Encontre uma garota que lê. Você sabe que ela lê porque ela sempre vai ter um livro não lido na bolsa. Ela é aquela que olha amorosamente para as prateleiras da livraria, a única que surta (ainda que em silêncio) quando encontra o livro que quer. Você está vendo uma garota estranha cheirar as páginas de um livro antigo em um sebo? Essa é a leitora. Nunca resiste a cheirar as páginas, especialmente quando ficaram amarelas.

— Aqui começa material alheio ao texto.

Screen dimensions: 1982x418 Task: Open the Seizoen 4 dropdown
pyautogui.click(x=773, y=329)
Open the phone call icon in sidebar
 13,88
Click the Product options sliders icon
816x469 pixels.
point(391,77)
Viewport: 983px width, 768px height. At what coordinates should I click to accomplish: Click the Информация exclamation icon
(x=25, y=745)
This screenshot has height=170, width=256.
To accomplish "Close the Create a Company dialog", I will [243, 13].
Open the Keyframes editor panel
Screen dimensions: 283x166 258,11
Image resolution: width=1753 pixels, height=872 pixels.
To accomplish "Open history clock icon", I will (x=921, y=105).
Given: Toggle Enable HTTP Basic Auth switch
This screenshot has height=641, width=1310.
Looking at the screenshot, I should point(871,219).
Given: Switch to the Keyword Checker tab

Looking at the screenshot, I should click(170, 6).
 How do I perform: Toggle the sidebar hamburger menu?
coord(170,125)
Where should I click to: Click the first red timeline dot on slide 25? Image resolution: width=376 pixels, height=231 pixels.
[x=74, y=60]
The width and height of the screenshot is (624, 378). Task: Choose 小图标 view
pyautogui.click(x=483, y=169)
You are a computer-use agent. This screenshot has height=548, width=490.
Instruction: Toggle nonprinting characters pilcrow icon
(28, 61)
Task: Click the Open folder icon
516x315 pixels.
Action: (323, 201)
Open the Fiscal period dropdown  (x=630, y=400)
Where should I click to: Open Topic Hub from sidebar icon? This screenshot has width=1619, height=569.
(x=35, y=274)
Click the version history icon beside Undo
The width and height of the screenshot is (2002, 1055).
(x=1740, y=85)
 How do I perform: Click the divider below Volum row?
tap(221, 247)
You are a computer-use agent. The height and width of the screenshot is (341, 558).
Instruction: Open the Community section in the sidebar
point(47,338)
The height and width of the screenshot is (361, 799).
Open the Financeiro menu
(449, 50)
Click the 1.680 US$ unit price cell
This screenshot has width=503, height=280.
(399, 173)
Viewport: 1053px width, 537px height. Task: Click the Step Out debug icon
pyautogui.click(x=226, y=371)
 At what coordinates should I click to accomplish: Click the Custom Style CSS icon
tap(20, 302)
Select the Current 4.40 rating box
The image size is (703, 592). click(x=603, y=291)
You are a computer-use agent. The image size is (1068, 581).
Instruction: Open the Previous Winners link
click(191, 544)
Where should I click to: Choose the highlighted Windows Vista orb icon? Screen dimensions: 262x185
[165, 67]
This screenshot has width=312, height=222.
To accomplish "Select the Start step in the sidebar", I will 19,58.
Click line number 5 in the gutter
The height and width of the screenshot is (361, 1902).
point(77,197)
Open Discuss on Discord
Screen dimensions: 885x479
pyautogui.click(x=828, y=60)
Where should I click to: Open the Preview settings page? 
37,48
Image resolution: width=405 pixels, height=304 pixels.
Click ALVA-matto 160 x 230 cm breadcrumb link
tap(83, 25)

Ela é a garota que lê enquanto espera em um Café na rua. Se você espiar sua xícara, verá que a espuma do leite ainda flutua por sobre a bebida, porque ela está absorta. Perdida em um mundo criador pelo autor. Sente-se. Se quiser ela pode vê-lo de relance, porque a maior parte das garotas que leem não gostam de ser interrompidas. Pergunte se ela está gostando do livro.

Compre para ela outra xícara de café.

Diga o que realmente pensa sobre o Murakami. Descubra se ela foi além do primeiro capítulo da Irmandade. Entenda que, se ela diz que compreendeu o Ulisses de James Joyce, é só para parecer inteligente. Pergunte se ela gosta ou gostaria de ser a Alice.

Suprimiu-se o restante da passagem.